======== Getoonde tekst ========
Maar het morsige imago past ook minder bij de Nederlandse journalist. In de halve eeuw van verzuilde kranten was de archetypische verslaggever – althans in de beeldvorming – eerder volgzaam dan brutaal, zij het soms inderdaad in kennelijke staat. Sinds pakweg 1966, niet toevallig het jaar waarin de School voor de Journalistiek in Utrecht begon, is hij zelfbewuster geworden, professioneler, en na enige tijd ook afhankelijker. Beter, zou je zeggen.

We vertrouwen wat we kennen
Het groeiende wantrouwen jegens de pers van de afgelopen tien jaar blijft merkwaardig. De pers maakt niet meer fouten dan dertig jaar geleden, waarschijnlijk zelfs minder, maar wat ze misdoet wordt meer dan ooit uitvergroot – omdat de assertieve burger en gemaltraiteerde politicus de weg weten te vinden naar de rechter en de Raad voor de Journalistiek, omdat media hun eigen fouten openlijker toegeven en onderzoeken, en omdat internet zijn eigen watchdogs voortbracht.

Het oude vertrouwen in de pers is met de jaren gegroeid. Hoe langer een relatie duurt, hoe groter de kans dat je iets of iemand vertrouwt, of in elk geval – de rechercheur en zijn verklikker – denkt te weten in welke mate je iemand kunt vertrouwen. Het oude vertrouwen in media moest wel een resultaat zijn van het schier levenslang lezen van een dagblad, of van het rituele Journaal-kijken.

Logisch dat steeds meer mensen de pers wantrouwen als steeds minder mensen die pers dagelijks volgen, of denken dat er geen andere journalisten zijn dan tv- en roddelbladenpaparazzi. Toegegeven, de redenering is verdacht simpel. Het wantrouwen in de media groeit niet omdat we gemiddeld vinden dat de pers slecht werkt, maar omdat we gemiddeld minder kranten lezen. Wat we niet kennen, vertrouwen we niet; sterker nog: wat we niet kennen – vreemd eten, vreemde gewoontes -, beladen we met wantrouwen. We zetten ons af even tegen wat we niet kennen. Daar wordt het wij-gevoel en de sociale structuur sterker van.
======== Aangeleverd materiaal ========
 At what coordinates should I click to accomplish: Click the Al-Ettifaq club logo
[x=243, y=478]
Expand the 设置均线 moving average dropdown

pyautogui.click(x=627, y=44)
========
■ Opgaven:
1 – Geef voor elke bewering aan of de tekst over het wantrouwen jegens de pers die ondersteunt. Antwoord met ja of nee en citeer letterlijk de woorden uit de tekst die de doorslag geven. (a) De School voor de Journalistiek in Utrecht begon in 1966. (b) De pers maakt tegenwoordig meer fouten dan dertig jaar geleden. (c) Het wantrouwen in de media groeit omdat we gemiddeld minder kranten lezen.
2 – Noem alle redenen die de tekst over het wantrouwen jegens de pers geeft waarom wat de pers misdoet meer dan ooit wordt uitvergroot.
3 – Pak de tekst over het wantrouwen jegens de pers op na de laatste zin en schrijf hem verder.
De gegevens zijn voor deze opgaven niet nodig.

■ Antwoorden:
1 –
(a) Ja: "Sinds pakweg 1966, niet toevallig het jaar waarin de School voor de Journalistiek in Utrecht begon"
(b) Nee: "De pers maakt niet meer fouten dan dertig jaar geleden, waarschijnlijk zelfs minder"
(c) Ja: "maar omdat we gemiddeld minder kranten lezen"

2 –
1. De assertieve burger en de gemaltraiteerde politicus weten de weg te vinden naar de rechter en de Raad voor de Journalistiek.
2. Media geven hun eigen fouten openlijker toe en onderzoeken die.
3. Internet heeft zijn eigen watchdogs voortgebracht.

3 –
Kranten die niet worden vertrouwd hebben dus wel een probleem, maar misschien een ander dan ze dachten. De mogelijkheden om hun oplage te verhogen zijn niet geweldig groot, maar ze kunnen via nieuwe media wel hun imago versterken. Dat is geen nieuwe gedachte – internet als marketingkanaal is het oudste online verdienmodel – maar misschien kunnen media er slimmer en bewuster mee omgaan.

Zand en klei
Vertrouwen moet telkens worden bevestigd. Albert Heijn en Volvo moeten elke dag bewijzen dat ze het waard zijn. Maar de manier waarop de indruk van betrouwbaarheid, het imago, wordt vastgelegd en in stand wordt gehouden, veranderd in een digitale cultuur omdat informatie – waarvan “vertrouwen” is gemaakt – nu eenmaal een andere structuur heeft – zoals los zand zich anders gedraagt als een klomp kneedbare klei.

Het is al dikwijls gezegd: op internet is vertrouwen veel vaker het direct meetbare, controleerbare en bruikbare product van wat gebruikers ergens van vinden. Meer dan een late en voor de gebruiker nutteloze onderzoeksstatistiek (“40% van de Nederlanders verrouwt de media”) is online vertrouwen persoonlijk en onmiddellijk: we kunnen zien wie wat vindt van welk product, en handelen daar meteen naar. Kijk naar Marktplaats en eBay en Digg.

Daar horen twee kanttekeningen bij. Vertrouwen ontstaat al duizenden jaren in sociale netwerken, maar de netwerken van social media zijn wellicht minder vergelijkbaar met traditionele verbanden dan we denken. Online vrienden zijn niet allemaal “echte” vrienden (en dus ontvrienden we af en toe). Online netwerken gaan vaak over één ding, één onderwerp, één passie. Dat maakt ze heel bruikbaar voor het creëren van vertrouwen op dat ene onderwerp, maar waarschijnlijk ongeschikt zodra het eigenlijk over iets anders gaat.

En twee: journalisten moeten nog steeds doen wat ze altijd moesten doen. Bronnen noemen, transparant zijn over hun bindingen (“van welke denktank is die commentator eigenlijk lid?”) en methodes, verwijzen naar documenten, ruimhartig rectificeren als dat nodig is, en fair omgaan met degenen over wie en voor wie je schrijft. Dat doen we allemaal meestal heel behoorlijk, maar de perceptie van een deel van het publiek is anders en elke fout loopt de kans uitvergroot te worden.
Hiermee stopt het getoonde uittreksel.